A recent survey in the UK, commissioned as part of a "re-branding" of classical music for the younger generation, found that various age groups liked, amongst other activities, to drive, to wind-down after work and to do the housework to classical music. Each question had an activity linked to it - after all, who just listens anymore? You've got to be caught up in a frenzy of other activity which the music helps you achieve... at least, that's how this clumsily designed and patronising market-research would have it. But it's not just classical music being flogged as activity music. If it can't be packaged neatly into a 'lifestyle category', it can't be sold.
So, according to the expensive market research, you have Norah Jones or Diana Krall as the background for a romantic dinner, some Gregorian chants or maybe some whale noises for the bathtub, some ACDC or Guns and Roses to get you pumped for the game, some trip-hop or noodling drum and bass for your funky cafe with the distressed walls and formica furniture, Dean Martin or Ella Fitzgerald for the antique shop, Kylie or The Scissor Sisters for the Chapel Street Boutique, and maybe some techno to show off the range of your Bang and Olufsen stereo. You might haul out that Jackson Browne compilation for the car trip to pick up the kids or on the way to Bunnings, or try a little jazz on the ipod while you're doing the ironing or renovating the house.
Then there's marketing to moods. Feeling nostalgic? There's a swingin sixties compilation just waiting for you. Feeling a tad rebellious? Nelly's latest has the odd 'Parental Advisory' lyric. Feeling thoughtful, contemplative - even intellectual? Coldplay or Keane will be just the ticket. As for classical - hey, the survey says that's for unwinding after work with a chardonnay. Just don't pull out Beethoven - he's a bit adversarial.
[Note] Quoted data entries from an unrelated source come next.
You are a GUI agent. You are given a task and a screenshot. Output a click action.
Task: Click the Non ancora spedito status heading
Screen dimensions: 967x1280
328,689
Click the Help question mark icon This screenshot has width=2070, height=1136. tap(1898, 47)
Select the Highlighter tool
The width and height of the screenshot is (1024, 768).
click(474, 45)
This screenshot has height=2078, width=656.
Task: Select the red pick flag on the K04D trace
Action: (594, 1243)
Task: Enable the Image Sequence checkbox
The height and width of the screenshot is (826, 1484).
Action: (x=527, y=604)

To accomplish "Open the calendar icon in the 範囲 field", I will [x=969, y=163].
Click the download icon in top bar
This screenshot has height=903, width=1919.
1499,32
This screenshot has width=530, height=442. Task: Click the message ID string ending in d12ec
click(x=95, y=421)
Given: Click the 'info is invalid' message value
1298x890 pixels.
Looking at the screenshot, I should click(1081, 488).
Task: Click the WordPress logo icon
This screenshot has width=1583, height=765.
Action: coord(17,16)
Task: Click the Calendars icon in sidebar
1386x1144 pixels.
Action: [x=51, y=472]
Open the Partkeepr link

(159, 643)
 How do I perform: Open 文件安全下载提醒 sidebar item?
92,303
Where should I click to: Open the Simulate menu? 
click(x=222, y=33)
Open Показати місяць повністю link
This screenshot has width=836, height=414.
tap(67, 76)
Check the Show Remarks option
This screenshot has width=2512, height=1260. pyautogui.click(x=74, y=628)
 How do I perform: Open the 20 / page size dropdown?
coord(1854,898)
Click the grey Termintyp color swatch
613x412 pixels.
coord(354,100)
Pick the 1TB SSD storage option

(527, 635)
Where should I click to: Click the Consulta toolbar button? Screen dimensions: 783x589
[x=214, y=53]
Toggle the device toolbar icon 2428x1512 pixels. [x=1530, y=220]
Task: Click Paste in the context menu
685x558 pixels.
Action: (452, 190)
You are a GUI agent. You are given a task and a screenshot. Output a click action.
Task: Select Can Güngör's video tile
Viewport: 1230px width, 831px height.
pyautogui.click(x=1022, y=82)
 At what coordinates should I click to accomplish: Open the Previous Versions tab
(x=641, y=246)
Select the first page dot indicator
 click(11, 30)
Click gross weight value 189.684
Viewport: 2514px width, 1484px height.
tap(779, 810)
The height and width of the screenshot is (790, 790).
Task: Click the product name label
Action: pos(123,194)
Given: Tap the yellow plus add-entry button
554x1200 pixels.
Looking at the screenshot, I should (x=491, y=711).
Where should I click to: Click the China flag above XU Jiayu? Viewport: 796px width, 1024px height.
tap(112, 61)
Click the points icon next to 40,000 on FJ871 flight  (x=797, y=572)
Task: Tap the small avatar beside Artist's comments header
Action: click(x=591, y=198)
After all, you don't want to end up like that nasty little man in Clockwork Orange. Oh yes, those clever marketers think they've got us all pegged...
No wonder there's no angry, face-spitting songs around at the moment about how we've all been tricked. There's certainly no pop songs around quoting Blake! There's no lyrical narrative whatsoever in music any more - after all, it's not there to be pondered, but to provide the backdrop to something else. Hence the rise of that brand of unobtrusive, anodyne cafe/bar music which seems to be the bastard child of acid jazz and trip hop. When you're in a crowded Ikea bar, you're not there to dance, and you're not there to listen - so why do they crank up something which approaches danceability so you're straining to be heard? Hapless proprietors of city wine bars mistakenly think it confers instant 'atmosphere' upon barn-like spaces full of oblivious, shouting suits of a Friday night. It doesn't - it's just incongruous and irritating. The suits might as well be in the boardroom for all they care about the music being played, and the rest of us might as well slap on an old favourite and crack open a tinny at home.
Whatever happened to the pub jukebox? Having to leave your beer and your seat and actually pay for a tune was a testament to your fondness for it. Not to mention live music - if it's worth standing in a pool of unidentifiable fluid with your face in a tall guy's armpits, someone's beer resting on your shoulder and someone else's hand resting on your arse, it's probably worth listening to. That's where the marketers really get it wrong - they underestimate how much music actually means to people.